With growth finally returning to the region, emerging Europe’s big banking players are focusing on the most profitable markets and punishing hostile or incompetent policymakers.

Describing Raiffeisen Bank International’s new strategy for its extensive network in emerging Europe, incoming CEO Karl Sevelda uses a phrase that neatly captures the prevailing ethos among the leading regional players: "continuity, but selective continuity".

Of course, in some respects this is nothing new. Since the financial and eurozone crises, both of which hit central and eastern Europe hard, the western European houses that dominate banking in the region have been quietly reducing their exposure to its most difficult markets. In Hungary, for example, where swingeing taxes have wiped out profits, foreign banks have trimmed their balance sheets by as much as 40% since 2007.
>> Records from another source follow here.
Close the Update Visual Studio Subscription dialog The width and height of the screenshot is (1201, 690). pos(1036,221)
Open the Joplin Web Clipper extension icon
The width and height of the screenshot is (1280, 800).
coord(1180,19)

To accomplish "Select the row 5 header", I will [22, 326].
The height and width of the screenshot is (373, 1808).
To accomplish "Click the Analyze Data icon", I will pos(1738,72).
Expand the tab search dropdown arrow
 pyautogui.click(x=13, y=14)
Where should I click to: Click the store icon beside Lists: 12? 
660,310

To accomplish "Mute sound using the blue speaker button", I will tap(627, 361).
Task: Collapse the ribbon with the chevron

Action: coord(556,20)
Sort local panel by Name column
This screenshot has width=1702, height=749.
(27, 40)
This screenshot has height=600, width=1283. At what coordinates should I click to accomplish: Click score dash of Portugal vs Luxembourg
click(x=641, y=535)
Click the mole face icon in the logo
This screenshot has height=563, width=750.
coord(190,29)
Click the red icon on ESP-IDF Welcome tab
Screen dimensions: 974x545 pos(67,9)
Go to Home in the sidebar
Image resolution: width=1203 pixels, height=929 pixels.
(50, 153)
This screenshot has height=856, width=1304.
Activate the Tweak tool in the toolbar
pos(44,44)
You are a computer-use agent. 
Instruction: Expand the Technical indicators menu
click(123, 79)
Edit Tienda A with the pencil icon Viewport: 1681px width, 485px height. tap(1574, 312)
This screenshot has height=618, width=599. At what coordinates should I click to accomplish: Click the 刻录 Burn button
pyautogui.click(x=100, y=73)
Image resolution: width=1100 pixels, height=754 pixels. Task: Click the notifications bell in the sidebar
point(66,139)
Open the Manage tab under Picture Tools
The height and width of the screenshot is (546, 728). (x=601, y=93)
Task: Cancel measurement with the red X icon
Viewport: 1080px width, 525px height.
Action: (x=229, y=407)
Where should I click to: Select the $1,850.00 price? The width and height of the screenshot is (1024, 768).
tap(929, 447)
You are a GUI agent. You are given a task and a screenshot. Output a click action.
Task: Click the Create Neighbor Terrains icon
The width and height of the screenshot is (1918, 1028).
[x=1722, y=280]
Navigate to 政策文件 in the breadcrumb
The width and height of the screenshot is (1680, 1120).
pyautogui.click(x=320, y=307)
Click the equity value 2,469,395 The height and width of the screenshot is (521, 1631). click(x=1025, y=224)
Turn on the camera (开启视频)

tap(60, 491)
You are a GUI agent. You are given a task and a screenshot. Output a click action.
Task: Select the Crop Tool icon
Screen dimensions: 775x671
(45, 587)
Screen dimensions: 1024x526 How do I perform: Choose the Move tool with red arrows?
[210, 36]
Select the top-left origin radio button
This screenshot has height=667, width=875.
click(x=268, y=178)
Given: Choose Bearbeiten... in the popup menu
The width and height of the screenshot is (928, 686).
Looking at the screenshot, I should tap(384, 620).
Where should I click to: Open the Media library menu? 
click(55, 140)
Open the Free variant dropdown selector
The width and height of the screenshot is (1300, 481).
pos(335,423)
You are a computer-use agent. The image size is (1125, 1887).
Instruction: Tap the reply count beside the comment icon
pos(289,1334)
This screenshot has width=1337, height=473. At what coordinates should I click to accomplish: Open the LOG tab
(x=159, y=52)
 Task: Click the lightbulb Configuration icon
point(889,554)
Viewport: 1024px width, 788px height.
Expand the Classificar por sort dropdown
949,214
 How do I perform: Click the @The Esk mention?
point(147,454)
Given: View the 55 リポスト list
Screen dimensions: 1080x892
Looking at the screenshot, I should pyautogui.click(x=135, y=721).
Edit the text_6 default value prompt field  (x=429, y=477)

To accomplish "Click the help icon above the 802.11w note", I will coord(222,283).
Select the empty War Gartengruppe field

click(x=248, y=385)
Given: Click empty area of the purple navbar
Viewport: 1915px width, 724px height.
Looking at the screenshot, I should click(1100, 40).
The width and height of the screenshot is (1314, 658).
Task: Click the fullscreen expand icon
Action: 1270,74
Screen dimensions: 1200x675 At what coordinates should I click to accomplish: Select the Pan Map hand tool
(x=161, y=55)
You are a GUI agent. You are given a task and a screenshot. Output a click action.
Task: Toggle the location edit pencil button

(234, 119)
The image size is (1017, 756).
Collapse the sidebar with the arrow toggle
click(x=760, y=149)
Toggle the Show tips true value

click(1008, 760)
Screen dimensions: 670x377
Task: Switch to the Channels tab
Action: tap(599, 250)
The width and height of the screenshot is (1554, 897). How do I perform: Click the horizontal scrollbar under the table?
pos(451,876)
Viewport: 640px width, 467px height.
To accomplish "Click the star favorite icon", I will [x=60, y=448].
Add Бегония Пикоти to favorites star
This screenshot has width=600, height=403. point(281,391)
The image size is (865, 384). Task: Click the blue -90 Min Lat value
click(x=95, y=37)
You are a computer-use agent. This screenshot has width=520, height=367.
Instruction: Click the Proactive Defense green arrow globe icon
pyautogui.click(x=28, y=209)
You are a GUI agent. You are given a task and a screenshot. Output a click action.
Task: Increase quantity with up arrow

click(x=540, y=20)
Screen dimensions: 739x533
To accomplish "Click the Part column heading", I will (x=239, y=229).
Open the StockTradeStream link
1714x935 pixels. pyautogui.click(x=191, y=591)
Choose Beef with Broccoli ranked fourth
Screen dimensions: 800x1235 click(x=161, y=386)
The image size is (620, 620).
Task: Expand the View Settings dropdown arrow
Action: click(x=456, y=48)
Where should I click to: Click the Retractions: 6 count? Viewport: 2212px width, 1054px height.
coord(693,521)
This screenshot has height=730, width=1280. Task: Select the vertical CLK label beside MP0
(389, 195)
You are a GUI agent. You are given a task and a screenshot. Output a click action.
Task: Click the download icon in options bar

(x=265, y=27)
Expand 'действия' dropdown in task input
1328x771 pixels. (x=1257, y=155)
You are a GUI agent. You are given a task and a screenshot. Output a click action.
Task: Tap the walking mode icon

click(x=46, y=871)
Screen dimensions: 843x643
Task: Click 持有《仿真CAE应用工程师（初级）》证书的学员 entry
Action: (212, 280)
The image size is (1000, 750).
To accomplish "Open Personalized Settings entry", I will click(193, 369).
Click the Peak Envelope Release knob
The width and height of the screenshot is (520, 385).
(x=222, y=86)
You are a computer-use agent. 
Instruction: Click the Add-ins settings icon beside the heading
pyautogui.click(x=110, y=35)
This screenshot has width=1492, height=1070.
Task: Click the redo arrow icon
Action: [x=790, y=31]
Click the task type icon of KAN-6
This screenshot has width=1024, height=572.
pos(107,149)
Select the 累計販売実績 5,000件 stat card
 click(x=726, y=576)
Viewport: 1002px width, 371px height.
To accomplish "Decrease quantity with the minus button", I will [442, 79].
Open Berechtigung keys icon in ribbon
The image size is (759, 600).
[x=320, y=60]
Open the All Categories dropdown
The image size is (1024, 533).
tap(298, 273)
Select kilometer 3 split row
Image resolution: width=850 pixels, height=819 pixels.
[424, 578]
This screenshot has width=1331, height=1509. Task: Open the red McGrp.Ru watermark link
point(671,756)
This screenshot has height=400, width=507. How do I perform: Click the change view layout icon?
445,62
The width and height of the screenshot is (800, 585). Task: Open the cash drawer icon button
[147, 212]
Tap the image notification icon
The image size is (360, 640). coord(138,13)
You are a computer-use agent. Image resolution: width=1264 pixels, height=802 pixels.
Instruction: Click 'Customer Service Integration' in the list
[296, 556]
What has changed is that bankers have become bolder in articulating more selective strategies. For several years after the financial crisis, with the European Bank for Reconstruction and Development (EBRD) and other multilateral signatories to the two Vienna Initiatives repeatedly raising the spectre of catastrophic deleveraging in CEE, there was a widespread reluctance among its larger lenders to be seen to be pulling back from individual markets.

In the past 12 months, however, fears for the region’s economic health have been receding. Indeed, with stability and even growth returning to its key export markets in western Europe, the outlook for CEE is brighter than at any time since 2007.